In China, owing to its cultural context, most Chinese cancer survivors mainly rely on their family members for daily life support instead of hiring professionals [19-22]. Yet, to our best knowledge, there are still very few studies examining employment consequences for cancer FCGs in China. Research on Chinese FCGs mostly focuses on such factors as caregiving burden, caregiving activities, health-related quality of life (HRQoL), or mental health.
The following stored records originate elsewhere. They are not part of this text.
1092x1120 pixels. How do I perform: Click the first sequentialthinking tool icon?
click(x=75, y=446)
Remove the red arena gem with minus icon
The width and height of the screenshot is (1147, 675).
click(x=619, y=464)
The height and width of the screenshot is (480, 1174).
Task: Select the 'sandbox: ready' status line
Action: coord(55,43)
For example, a study has shown that caregiving burden on Chinese FCGs caring for lung cancer patients is associated with patient age, type of health insurance, disclosure of the diagnosis to patients and the social support received by the caregiver [21]. Meanwhile, the type and amount of information disclosed to patients and FCGs was not found to be of particular importance [20]. Previous research also showed that offering informal care to family members may drastically reduce the quality of life of FCGs, and especially their mental health [23]. A survey of Chinese Canadians has indicated that caregiving activities affect employment and economic situation in the family [24], but these findings did not stimulate further research on this topic. It is still unclear what the specific employment effects of cancer caregiving are and how to identify high-risk groups of FCGs or differentiate between their level of vulnerability to employment-related challenges caused by caregiving activities. In addition, under the household registration system (Hukou) that separates rural residents and urban residents in modern day China, rural residents tend to face more occupational segregation and earnings inequality when compared with urban employees [25]. Long-term cancer care puts a great number of Chinese FCGs at a higher risk of reducing or quitting work altogether, thus further aggravating employment-related challenges that Chinese people face. Hence, a better understanding of cancer-related characteristics of patients and their relationship to employment changes among cancer FCGs could provide a fresh view into societal and economic implications of cancer caregiving in China. This, in turn, will provide policy relevant evidence for targeting interventions and help FCGs at risk of reduced or lost employment.
To sum up, this study aims to 1) examine the effect of long-term caregiving on the employment status of FCGs caring for cancer patients; and 2) identify which cancer-related characteristics are associated with negative employment changes among FCGs in post-treatment phase.